Data records:
-- Opening Marker --
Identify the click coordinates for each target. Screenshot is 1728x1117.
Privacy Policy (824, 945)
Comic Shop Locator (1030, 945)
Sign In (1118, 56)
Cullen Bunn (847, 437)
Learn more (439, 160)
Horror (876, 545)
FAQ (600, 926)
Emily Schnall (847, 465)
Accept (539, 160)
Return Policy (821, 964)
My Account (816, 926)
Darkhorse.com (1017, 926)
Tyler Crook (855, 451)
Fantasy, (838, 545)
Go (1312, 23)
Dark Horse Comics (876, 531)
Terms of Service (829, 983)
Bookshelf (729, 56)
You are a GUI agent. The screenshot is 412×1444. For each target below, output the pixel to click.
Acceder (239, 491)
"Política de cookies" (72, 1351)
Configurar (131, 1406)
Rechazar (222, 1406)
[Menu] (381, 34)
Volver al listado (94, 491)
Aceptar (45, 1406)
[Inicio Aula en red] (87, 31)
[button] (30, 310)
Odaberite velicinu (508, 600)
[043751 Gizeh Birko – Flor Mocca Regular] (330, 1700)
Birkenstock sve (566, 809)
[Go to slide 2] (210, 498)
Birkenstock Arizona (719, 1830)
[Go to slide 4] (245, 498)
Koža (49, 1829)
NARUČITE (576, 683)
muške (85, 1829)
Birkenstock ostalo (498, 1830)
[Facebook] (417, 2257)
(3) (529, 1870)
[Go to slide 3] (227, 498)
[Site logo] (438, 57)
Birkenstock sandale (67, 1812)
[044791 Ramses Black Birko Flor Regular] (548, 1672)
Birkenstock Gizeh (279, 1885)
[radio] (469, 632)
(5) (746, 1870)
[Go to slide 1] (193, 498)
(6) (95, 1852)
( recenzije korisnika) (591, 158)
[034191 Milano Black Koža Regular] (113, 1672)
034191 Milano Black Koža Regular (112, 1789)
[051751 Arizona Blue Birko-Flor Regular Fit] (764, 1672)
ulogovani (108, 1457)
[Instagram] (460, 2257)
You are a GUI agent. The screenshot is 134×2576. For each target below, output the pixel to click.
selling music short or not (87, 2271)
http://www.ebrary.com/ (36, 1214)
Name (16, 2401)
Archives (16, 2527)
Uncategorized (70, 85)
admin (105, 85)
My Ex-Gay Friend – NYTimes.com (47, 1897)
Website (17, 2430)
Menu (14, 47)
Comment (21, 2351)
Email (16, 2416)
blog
-- Closing Marker --
WHAT THE TASK ASKS: Could you reproduce all of the entries above exactly?

RESPONSE TO THIS TASK:
Identify the click coordinates for each target. Screenshot is 1728x1117.
Privacy Policy (824, 945)
Comic Shop Locator (1030, 945)
Sign In (1118, 56)
Cullen Bunn (847, 437)
Learn more (439, 160)
Horror (876, 545)
FAQ (600, 926)
Emily Schnall (847, 465)
Accept (539, 160)
Return Policy (821, 964)
My Account (816, 926)
Darkhorse.com (1017, 926)
Tyler Crook (855, 451)
Fantasy, (838, 545)
Go (1312, 23)
Dark Horse Comics (876, 531)
Terms of Service (829, 983)
Bookshelf (729, 56)
You are a GUI agent. The screenshot is 412×1444. For each target below, output the pixel to click.
Acceder (239, 491)
"Política de cookies" (72, 1351)
Configurar (131, 1406)
Rechazar (222, 1406)
[Menu] (381, 34)
Volver al listado (94, 491)
Aceptar (45, 1406)
[Inicio Aula en red] (87, 31)
[button] (30, 310)
Odaberite velicinu (508, 600)
[043751 Gizeh Birko – Flor Mocca Regular] (330, 1700)
Birkenstock sve (566, 809)
[Go to slide 2] (210, 498)
Birkenstock Arizona (719, 1830)
[Go to slide 4] (245, 498)
Koža (49, 1829)
NARUČITE (576, 683)
muške (85, 1829)
Birkenstock ostalo (498, 1830)
[Facebook] (417, 2257)
(3) (529, 1870)
[Go to slide 3] (227, 498)
[Site logo] (438, 57)
Birkenstock sandale (67, 1812)
[044791 Ramses Black Birko Flor Regular] (548, 1672)
Birkenstock Gizeh (279, 1885)
[radio] (469, 632)
(5) (746, 1870)
[Go to slide 1] (193, 498)
(6) (95, 1852)
( recenzije korisnika) (591, 158)
[034191 Milano Black Koža Regular] (113, 1672)
034191 Milano Black Koža Regular (112, 1789)
[051751 Arizona Blue Birko-Flor Regular Fit] (764, 1672)
ulogovani (108, 1457)
[Instagram] (460, 2257)
You are a GUI agent. The screenshot is 134×2576. For each target below, output the pixel to click.
selling music short or not (87, 2271)
http://www.ebrary.com/ (36, 1214)
Name (16, 2401)
Archives (16, 2527)
Uncategorized (70, 85)
admin (105, 85)
My Ex-Gay Friend – NYTimes.com (47, 1897)
Website (17, 2430)
Menu (14, 47)
Comment (21, 2351)
Email (16, 2416)
blog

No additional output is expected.